About this task →
Copy the lines below, please, starting with the one that contains "Click the 219 likes count" and ending with the last. Pictures stay out.

Data to process →
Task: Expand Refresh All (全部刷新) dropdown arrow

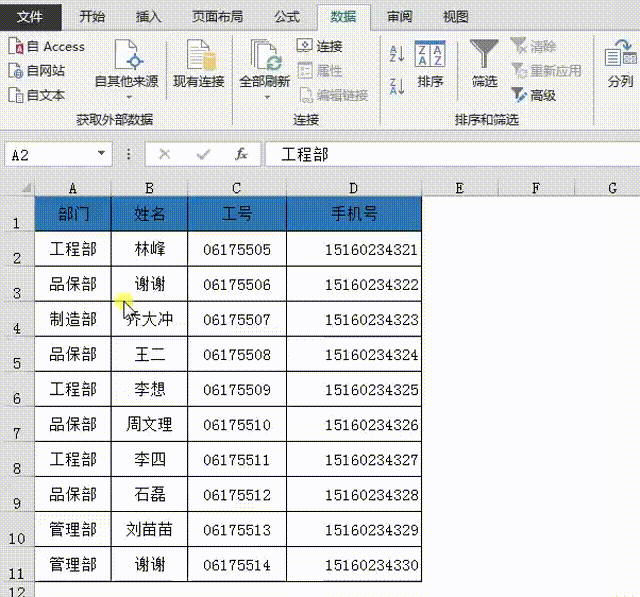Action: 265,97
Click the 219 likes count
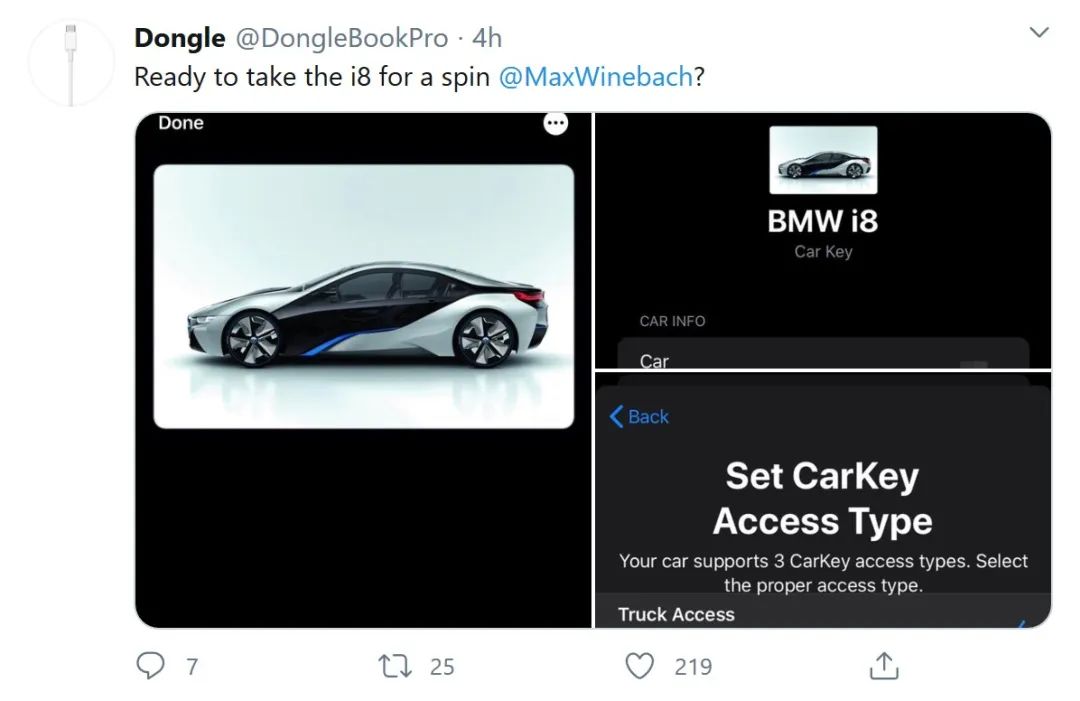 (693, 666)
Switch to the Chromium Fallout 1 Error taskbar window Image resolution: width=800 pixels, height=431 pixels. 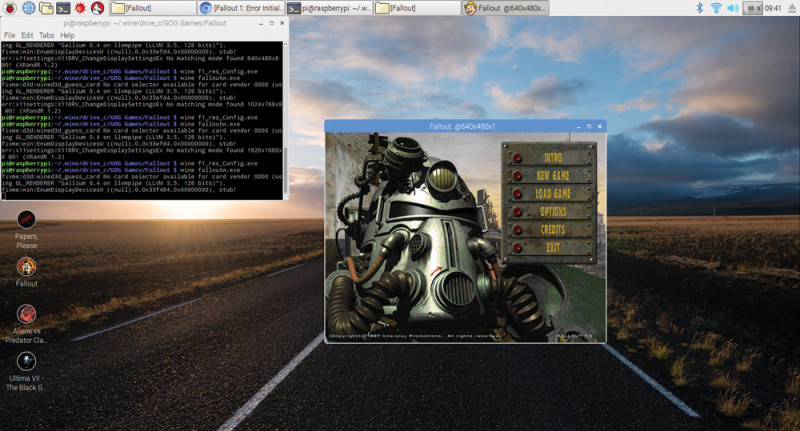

Task output →
Click the 219 likes count
 (693, 666)
Switch to the Chromium Fallout 1 Error taskbar window Image resolution: width=800 pixels, height=431 pixels. 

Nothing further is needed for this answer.